- Directed by: Charles Vidor
- Written by: Patrick Kearney (play) Harry Wagstaff Gribble (play)
- Produced by: Cliff Reid
- Starring: James Barton Margaret Callahan
- Edited by: Jack Hively
- Music by: Alberto Colombo
- Distributed by: RKO Radio Pictures
- Release date: 1935;
- Country: United States
- Language: English
- Budget: $127,000
- Box office: $116,000

= His Family Tree =

1935 film by Charles Vidor

His Family Tree is a 1935 comedy film directed by Charles Vidor.

==Plot==
Patrick Murphy, is a former Boatswain and fondly called Bosun. He is retired now, and owns a pub in Ireland. Down hearted because he hasn't heard from his son in America for years but happy because that night he leaves for America.

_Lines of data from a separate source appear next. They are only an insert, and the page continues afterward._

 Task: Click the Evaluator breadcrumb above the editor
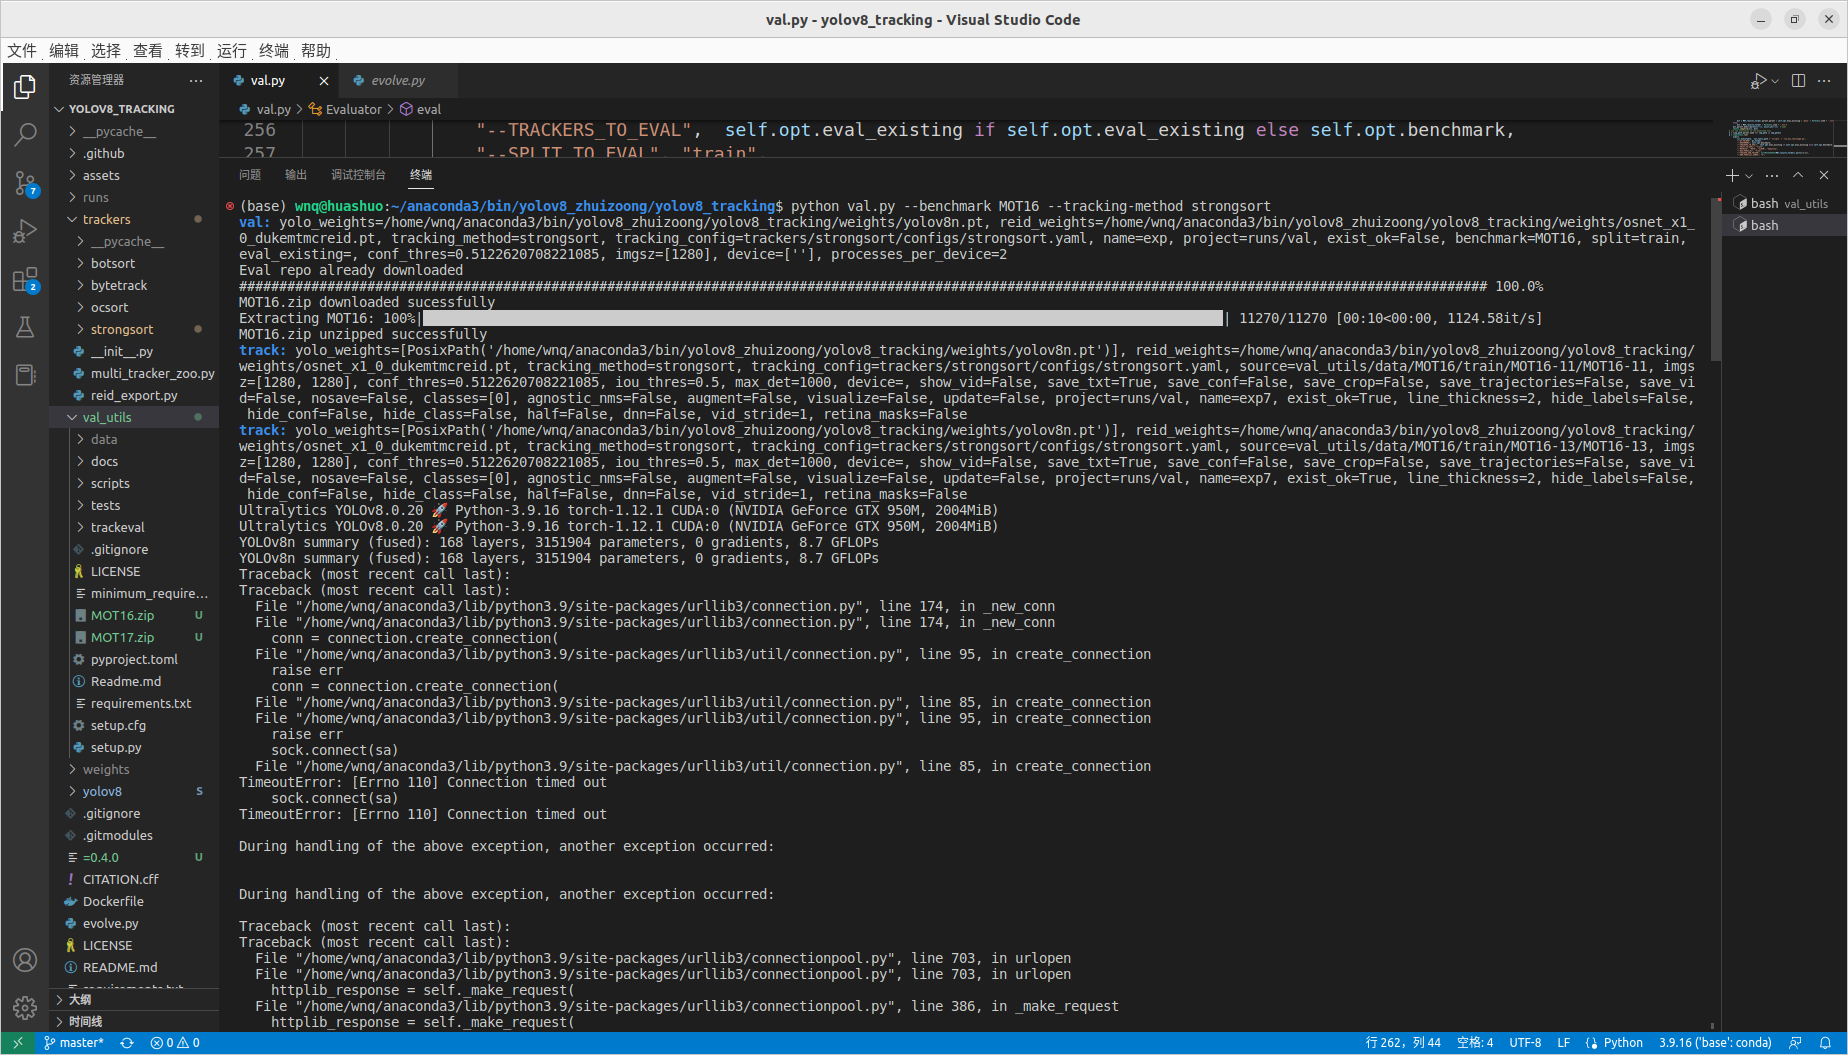click(x=352, y=109)
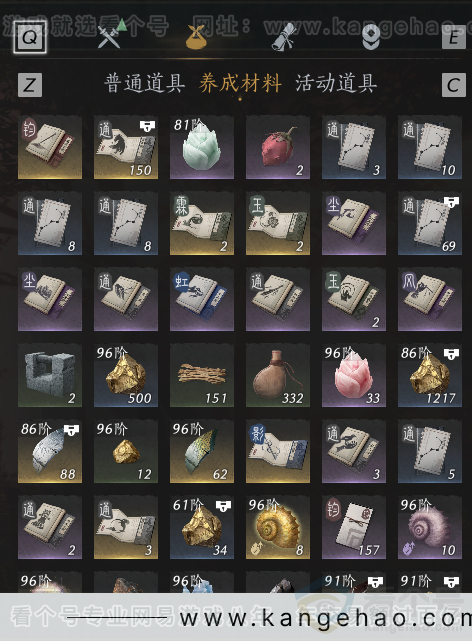Image resolution: width=472 pixels, height=642 pixels.
Task: Select the golden conch shell item
Action: pyautogui.click(x=278, y=527)
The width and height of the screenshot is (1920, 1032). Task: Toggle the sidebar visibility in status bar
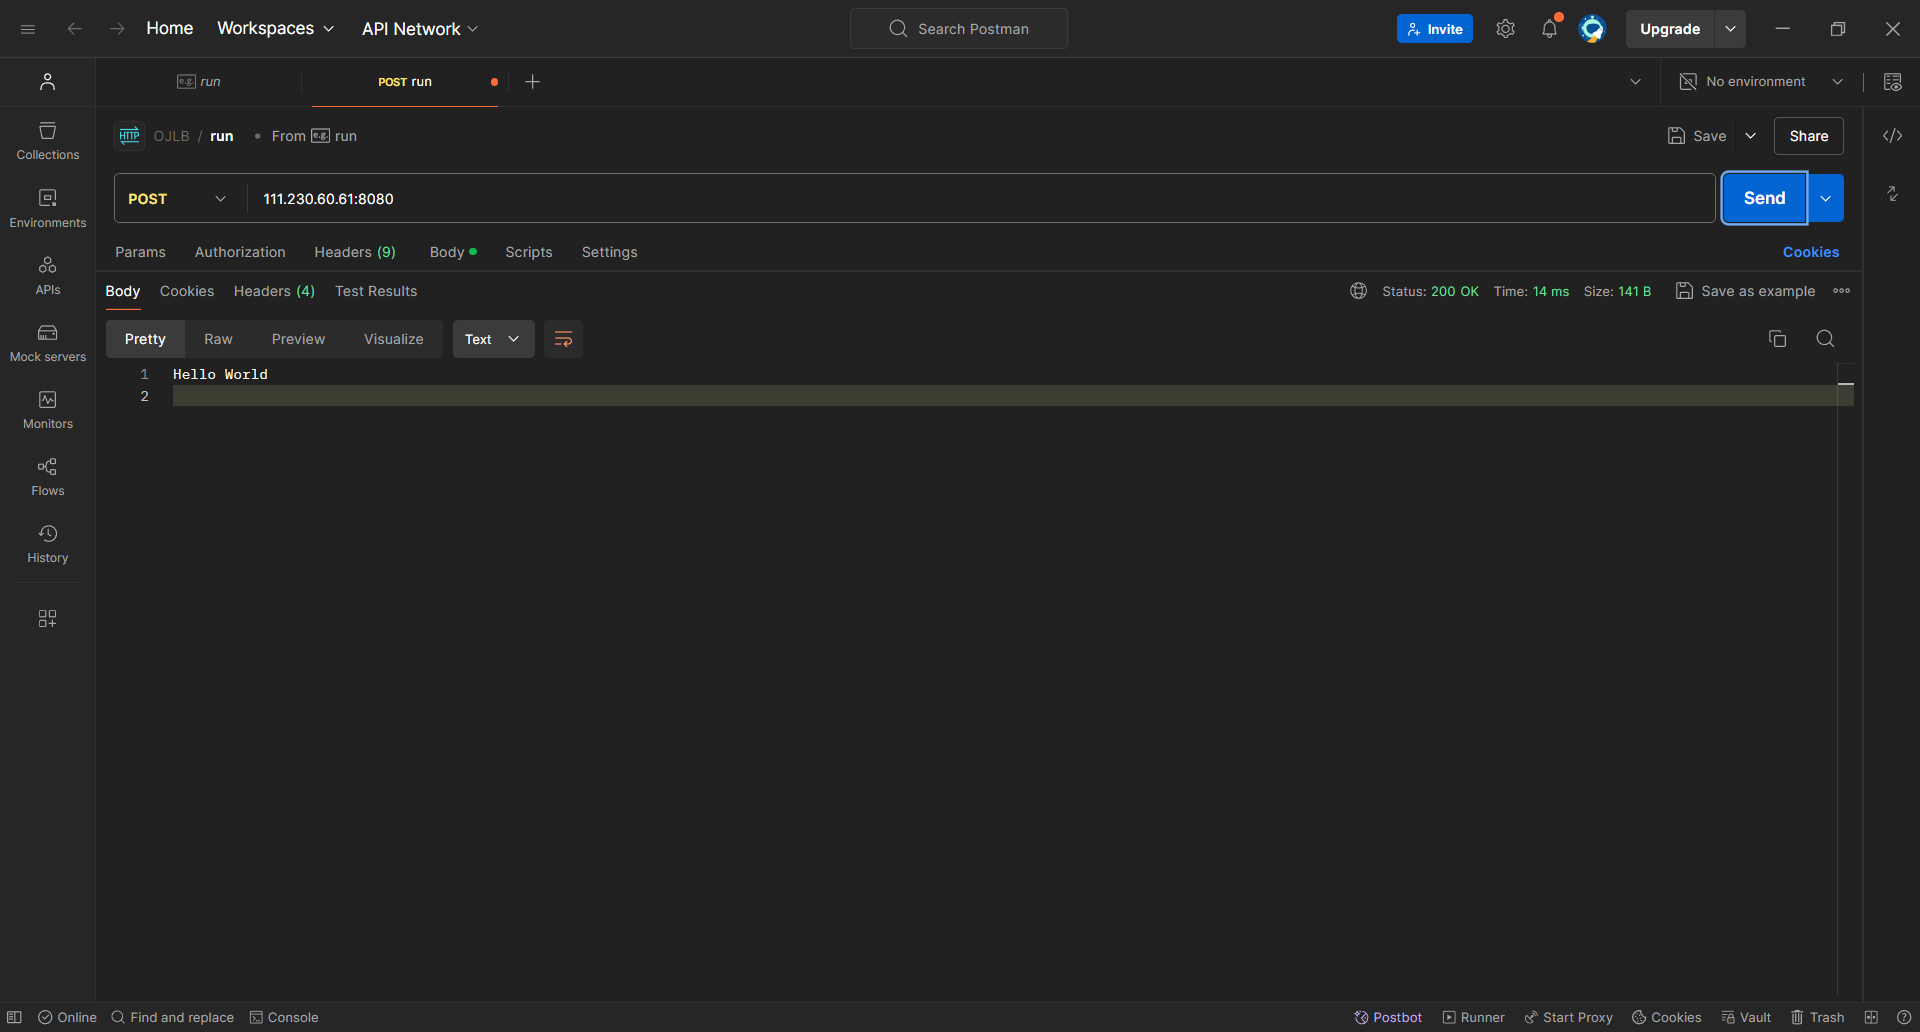pyautogui.click(x=14, y=1017)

In America his son has changed his name to Charles Murfee and is running for mayor.

Charles's wife is a snob who has created a fictional background where Charles' father is dead. She even has a portrait painted of Charles's father and had it hung over the fireplace in their elaborate living room.

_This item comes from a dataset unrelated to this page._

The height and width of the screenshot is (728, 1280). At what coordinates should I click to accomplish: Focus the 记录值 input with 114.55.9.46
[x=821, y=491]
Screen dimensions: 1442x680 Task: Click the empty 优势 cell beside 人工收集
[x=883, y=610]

When Bosun arrives at Charles' house it is just after the family is informed Charles may lose the Irish vote if he did change his name from Murphy to Murfee. Up to this point we haven't met Charles.

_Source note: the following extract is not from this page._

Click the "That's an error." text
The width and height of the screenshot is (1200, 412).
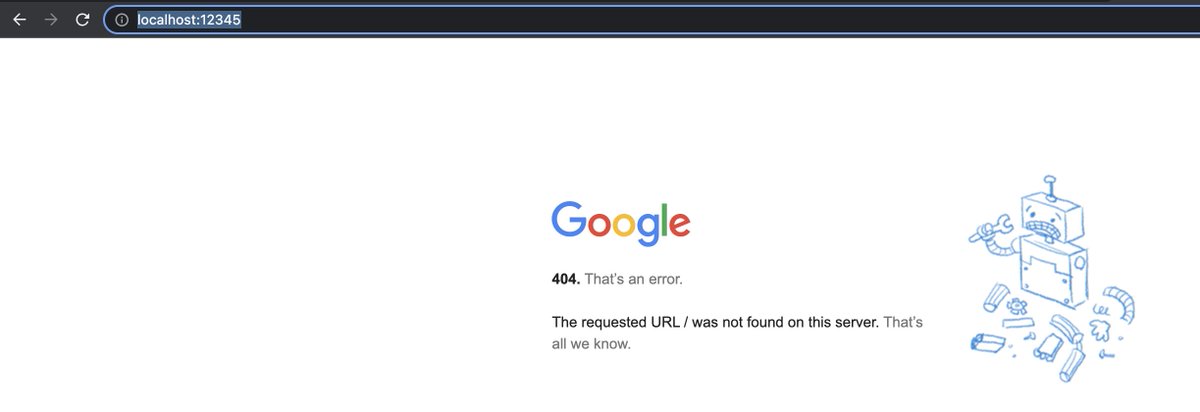[x=634, y=279]
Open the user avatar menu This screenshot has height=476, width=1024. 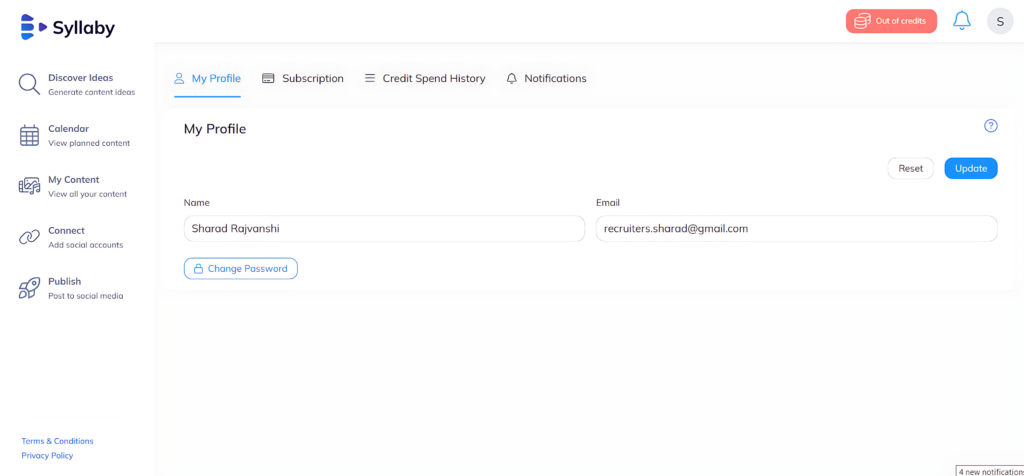tap(999, 21)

The butler, cook, everyone try to throw Bosun out, but his granddaughter intervenes. Once Charles and Bosun meet and the problem of the Irish vote is discovered, Bosun helps his son. Mainly with a fake pig in a car, in the middle of traffic pretending to be doing a radio interview for K-OINK. The pig looked amazingly like the current mayor.

This causes the Mayor to call out the big guns and during the debate, the granddaughter's spurned fiancé lures Bosun to an apartment building where he is beaten and tied up. Bosun however is able to get to the phone and, using his bosun's whistle, summon his friends to the rescue.

==Cast==
- James Barton as Patrick 'Bosun' Murphy
- Margaret Callahan as Elinor Murfree Murphy
- Jack Randall as Mike Donovan
- Maureen Delaney as Nellie Quliken
- William Harrigan as Charlie Murfree a.k.a. Murphy
- Marjorie Gateson as Margaret 'Maggie' Murfree a.k.a. Murphy
- Phillip Trent as Dudley Weatherby
- Ray Mayer as Bat Gilligan
- Herman Bing as Mr. 'Stony' Stonehill

==Reception==
RKO recorded a loss of $65,000 on the film.